Читаем Студенческие годы в Горьком. 1967-1972 гг. полностью

Поступал я на переводческий факультет, куда принимали только юношей, потому что институт готовил кроме переводчиков для гражданских отраслей также и офицеров-переводчиков, которых, по штатному расписанию того времени, полагалось иметь в каждом полку Советской Армии. Поэтому курс подготовки на факультете включал военную специализацию, в чем, говоря откровенно, и заключалась для меня исключительная притягательность Горьковского иняза. Зарубленная на корню двумя годами ранее, моя попытка связать жизнь с военно-морским флотом (почти уверен из-за некомпетентности военного комиссара нашего районного военкомата) не убила во вне изначального восторженного отношения ко всему военному. Нет, я не был большим любителем военных игр или физических единоборств, не мечтал о торжестве над противником, «поверженным» нашим несокрушимым оружием. Меня скорее привлекала армия как институт исключительной дисциплины, подтянутости и выправки, так я это воспринимал в своем семнадцатилетнем возрасте. Нравилась предсказуемость армии как системы, где на поверхности все ясно и точно: есть начальник, и есть подчиненный; есть приказ, и его надо выполнять без вопросов. За тебя думают, а ты только берешь под козырек, и такой расклад меня привлекал. Конечно, эта упрощенная характеристика армейской системы чрезвычайно утрирована и схематична, наверное, во многом я не прав, но именно так я думал об армии, и это меня мотивировало.

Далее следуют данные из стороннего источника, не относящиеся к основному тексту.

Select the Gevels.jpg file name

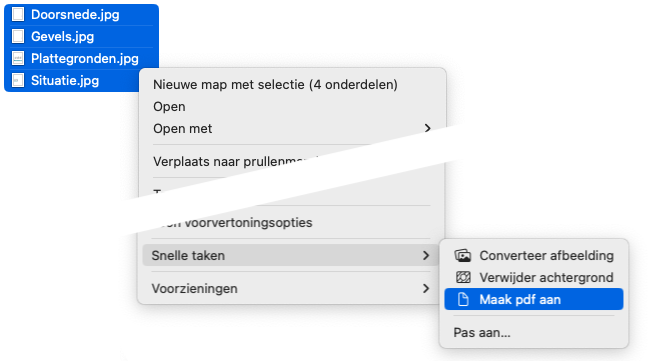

В связи с некоторой военной ориентацией курса обучения на переводческом факультете абитуриентам до экзаменов надо было пройти военную медкомиссию. Меня все эти процедуры приводили в исключительный восторг: в душе я радовался и тихо ликовал. Как в таких случаях бывает, нас загнали в большую комнату, указали на ширмы в углу комнаты, попросили там раздеться догола и выстроиться перед комиссией, в белых халатах восседавшей за длинным столом, покрытым скатертью, тоже белой. Поочередно нас экзаменовали: заглядывали в рот и проверяли горло, поднимали веки глаз и что-то там рассматривали, стучали пальцами по спине и молоточком по коленям – в общем, ничего необычного не происходило. Проблем у меня не возникло, хотя и обратили внимание на мой забинтованный палец; пришлось ответить, что я по неосторожности порезался и все уже почти зажило. Были сделаны пометки в каких-то журналах, и на этом все закончилось.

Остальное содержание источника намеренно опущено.